|Grandpa in the hospital today.|
My grandpa is dying and doesn't have much more time. The levels of whatever it is that the doctor was telling me about were ridonkulous. The doctor said that if he or I had those same levels in our systems, we'd be pools of jelly. The kidney thing has been a problem for quite a while for my grandpa to have adapted to the point that he is still normally functioning and actually himself with such atrocious levels of whatever it is that it is.
The doctor also told my grandpa that it is the beginning of the end.
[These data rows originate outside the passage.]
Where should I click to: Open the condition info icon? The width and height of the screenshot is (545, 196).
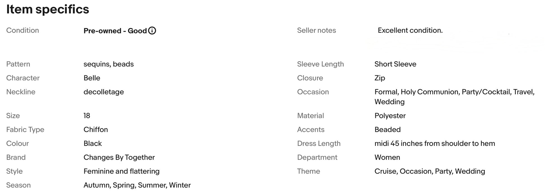tap(152, 31)
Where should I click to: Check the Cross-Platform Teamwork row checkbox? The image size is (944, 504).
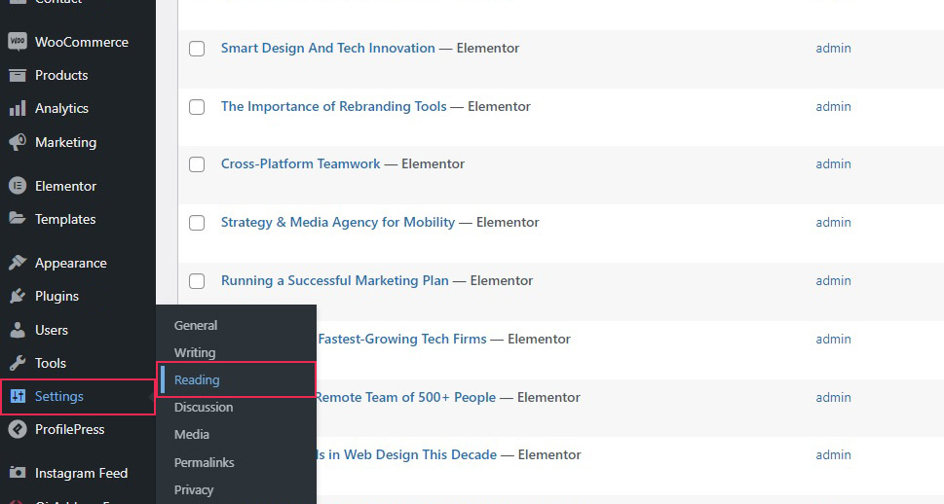(197, 164)
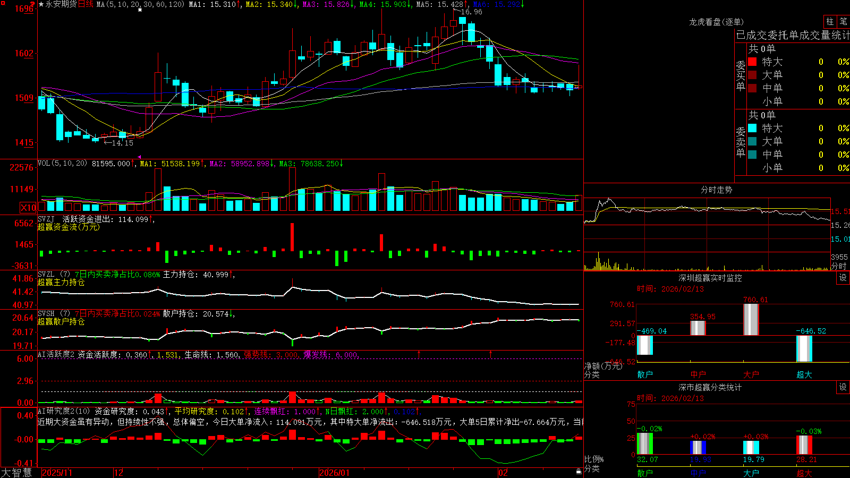850x478 pixels.
Task: Click the white star marker beside MA parameters
Action: coord(140,10)
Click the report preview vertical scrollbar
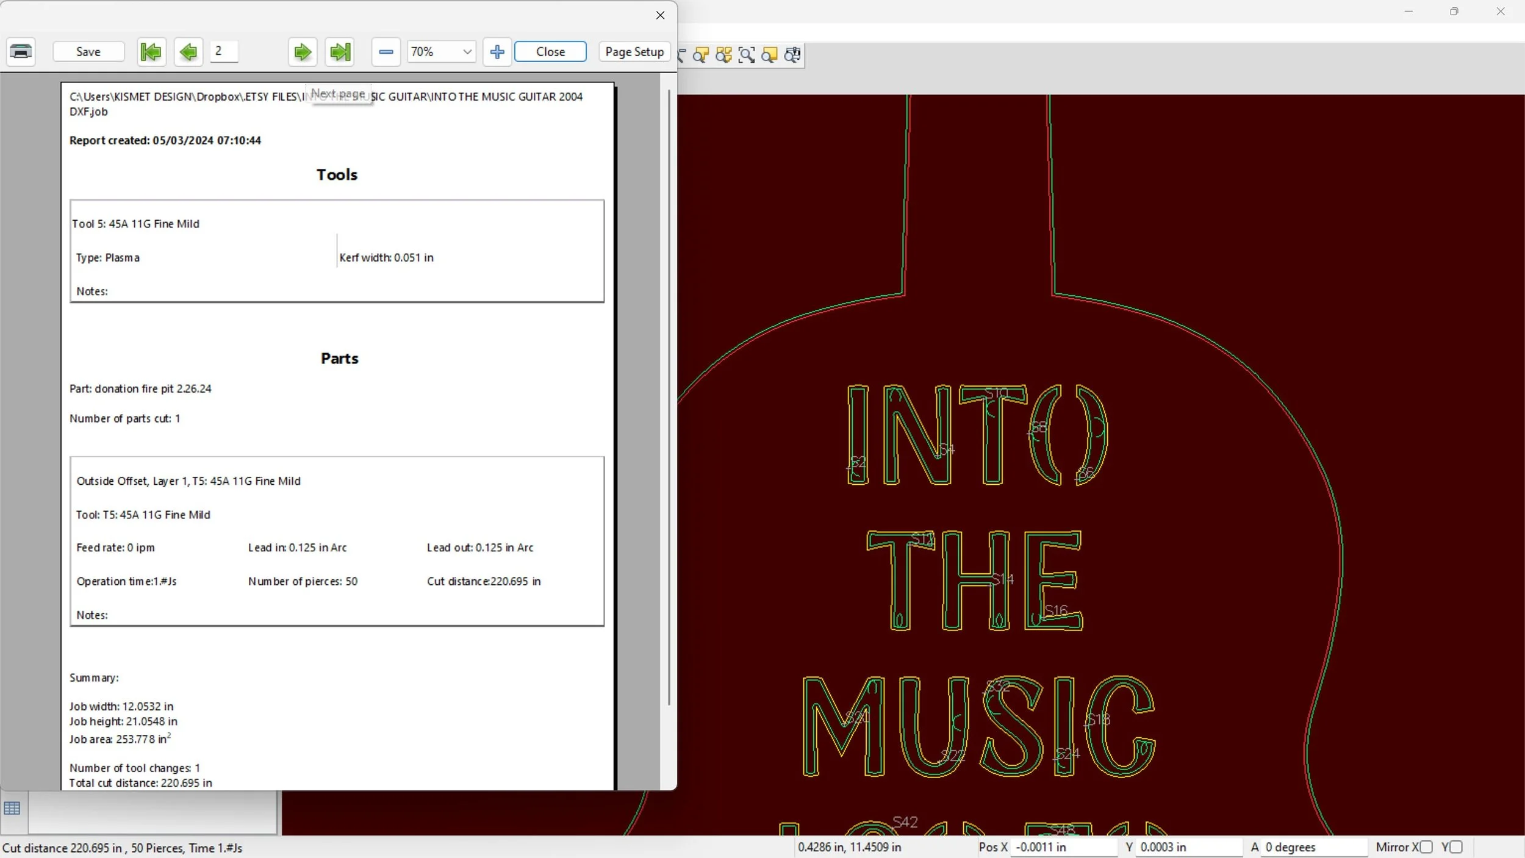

That of all the ways to go, this was one of the more peaceful/painless ways. He admitted it was morbid, but grandpa has been alive for 94 years, and doesn't want dialysis, and it is the reality. I appreciated that. I don't appreciate what this is doing to my mom or my sister. I knew that after we lost gramma, grandpa wouldn't want to hang on much longer, I just didn't expect to be so shortly after.
Initially, my blog today was going to be about how much I miss my gramma, and wondering if I would always feel like crap on Sundays now that this was the day I lost gramma. And how I saw a beautiful hawk nosedive into a truck in front of me on the highway and I saw him twitch and die, and how I just bawled after seeing that.
But now I am losing my last grandparent. I have school tomorrow, and am just not totally functioning. And then, for dinner, I made one of the shittiest decisions and ate the following:
And though it was comforting and warm and wonderful (I only ate 1/2 the topperstix and 1/2 the quesadilla), I recorded the points and now feel disgusting. Worth it? Nope. I knew it wouldn't be, but I did it anyway. I really have to work on that.